Tom Fena

Profile
- Positions: Guard, tackle

Personal information
- Born: December 27, 1909 Cleveland
- Died: September 7, 1985 (aged 75) Burlingame, California
- Listed height: 5 ft 11 in (1.80 m)
- Listed weight: 200 lb (91 kg)

Career information
- High school: Burlingame (CA)
- College: Denver

Career history
- Detroit Lions (1937);

Career statistics
- Games: 2
- Stats at Pro Football Reference

= Tom Fena =

American football player (1909–1985)

Thomas Mitchell Fena (December 27, 1909 – September 7, 1985) was an American football player.
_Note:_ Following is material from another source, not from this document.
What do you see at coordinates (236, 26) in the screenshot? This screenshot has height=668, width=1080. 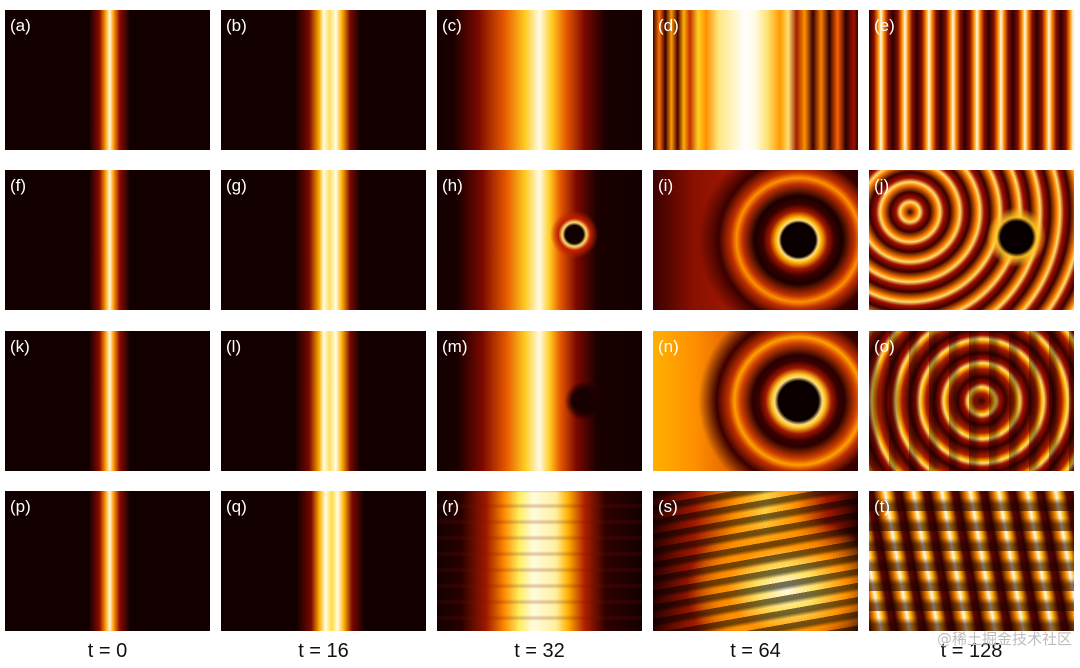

Fena was born in Cleveland in 1909. He attended Burlingame High School in Burlingame, California. He was the star fullback on Burlingame's football team.

His older brother Joe Fena went to the University of Denver where he played football. Tom followed his brother to Denver and played at the tackle position. He won a reputation as a sensational kicker and one of the hardest hitting tackles in the Rocky Mountain Conference. He was selected as a first-team tackle on the All-Rocky Mountain Conference football team. He also received honorable mention from the United Press on the 1934 All-America college football team.

He also played professional football in the National Football League (NFL) as a guard for the Detroit Lions. He appeared in two NFL games, during the 1937 season.

Fena died in 1985 in Burlingame, California.